▶ _Written task 1_: Quote the stretch of the forum thread from "## Guest (Sep" through "more often now." word for word.
▶ _Written task 2_: Print the stretch of the listing below from the line containing "Given: Dismiss the" through the line containing "This screenshot has width=1200, height=630.", both included, exactly as they appear.

# Peggy's Walleye Trolling Rod



## Putter Parpart (Feb 10, 2007)

*I've started on another walleye rod for my wife, Peggy. She's fishing with me more and more and asked that I make her a rod for trolling crankbaits to go along with her jigging rods that Doc, Mark Blabaum, Rich Gassman, and Stan Grace helped me to build for her last year.*

*I've still got the split grip area to do and also the guides, but here's the start of it, anyhow. Again, Stan Grace's beautiful (in my eyes) Rocky Mountain Juniper and Rich Gassman's wonderful handle work. I just glued all of the parts together (trigger, reel seat and components).*


----------



## Goags (May 28, 2004)

That's some kind of detail in that marbeling! Beautiful job on the handle, too! How late into the fall are ya'll usually able to fish for wallys?


----------



## Putter Parpart (Feb 10, 2007)

*Out of the boat we're able to go into October on Lake Sakakawea and a bit later on the Missouri River. Some years, with a nice fall, we've fished into November, too, Jerry. Thanks for the nice words. Rich does a wonderful job of fit and finish when inletting the IPS reel seat into the wood. Don't have a clue how he's able to keep doing every one of them so perfectly, and have to take my hat off to him.*

*I wish that I could capture the colors of the marbling better. I've tried sunlight and several brands of light bulbs and always struggle getting it to show as I see it. Haven't been able to do it yet. These newer bulbs that are more like flourescent-type are the closest without editting the colors at all. In the past, I had to edit the colors to get reasonably close. I haven't needed to do that since using these, but it still doesn't get it overall, just in places.*


----------



## Guest (Sep 7, 2008)

man that is a beautiful piece of work .i would consider that truly as art work.this the first time i've ck out anything on forum but i will do it more often now.

▶ _Given records_:
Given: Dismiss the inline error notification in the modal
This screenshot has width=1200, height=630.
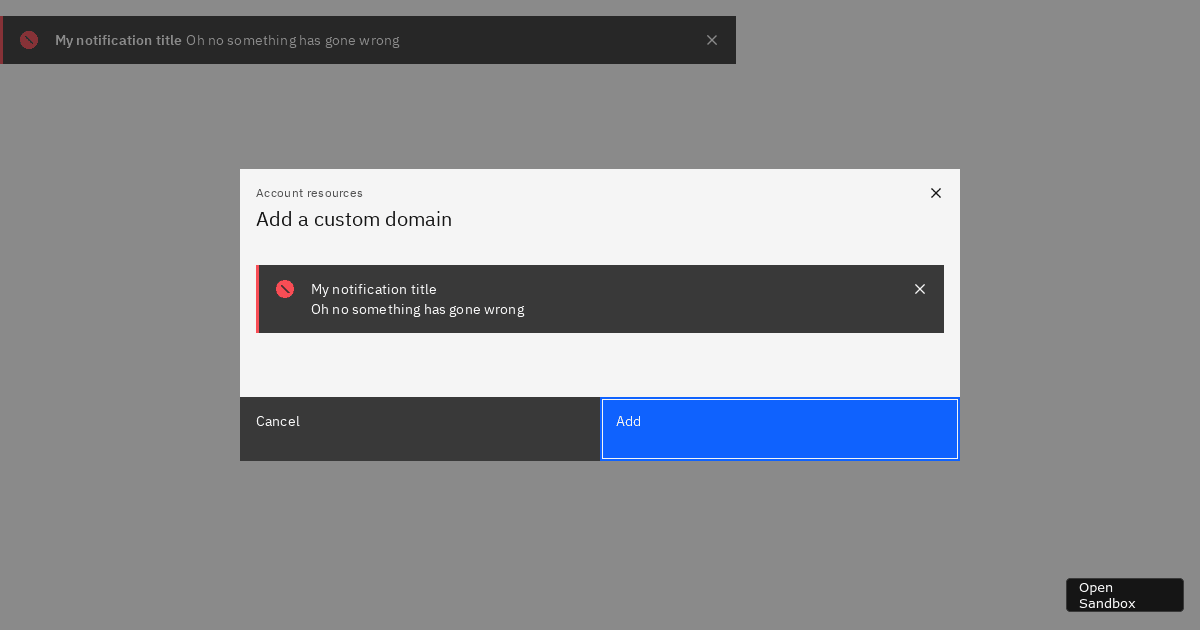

==

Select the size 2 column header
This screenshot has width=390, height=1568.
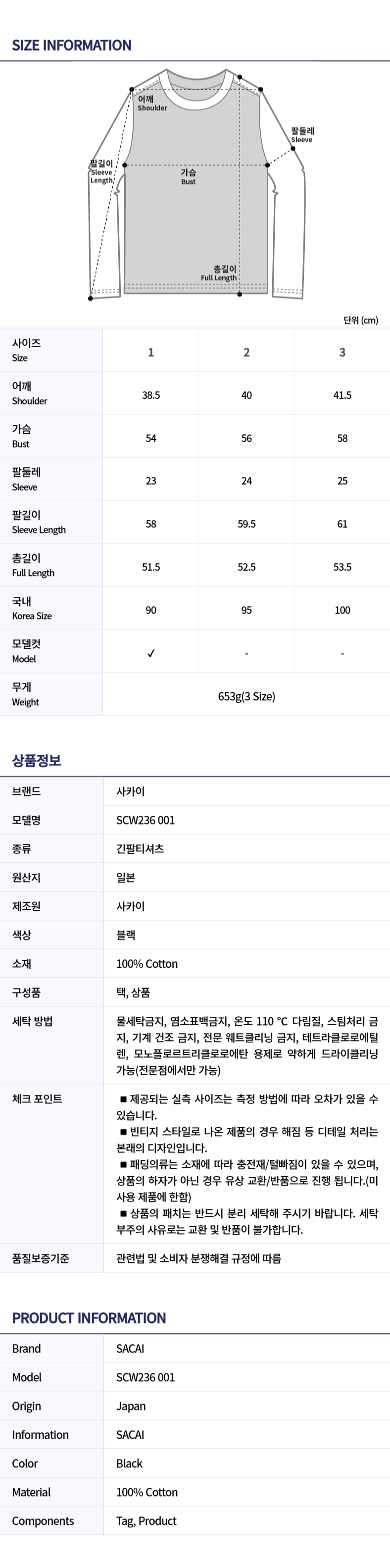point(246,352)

* * *

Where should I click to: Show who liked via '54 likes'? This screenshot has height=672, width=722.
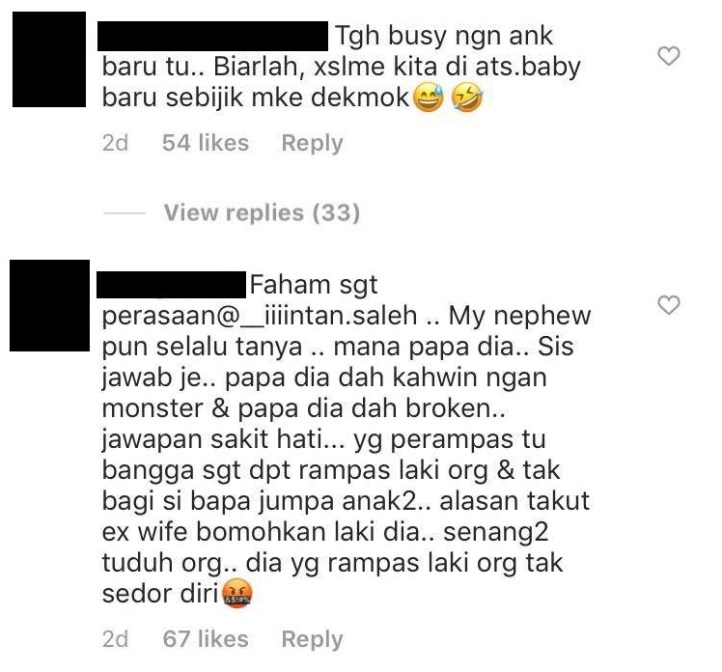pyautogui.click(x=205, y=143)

▶ _Complete output 1_:
## Guest (Sep 7, 2008)

man that is a beautiful piece of work .i would consider that truly as art work.this the first time i've ck out anything on forum but i will do it more often now.

▶ _Complete output 2_:
Given: Dismiss the inline error notification in the modal
This screenshot has width=1200, height=630.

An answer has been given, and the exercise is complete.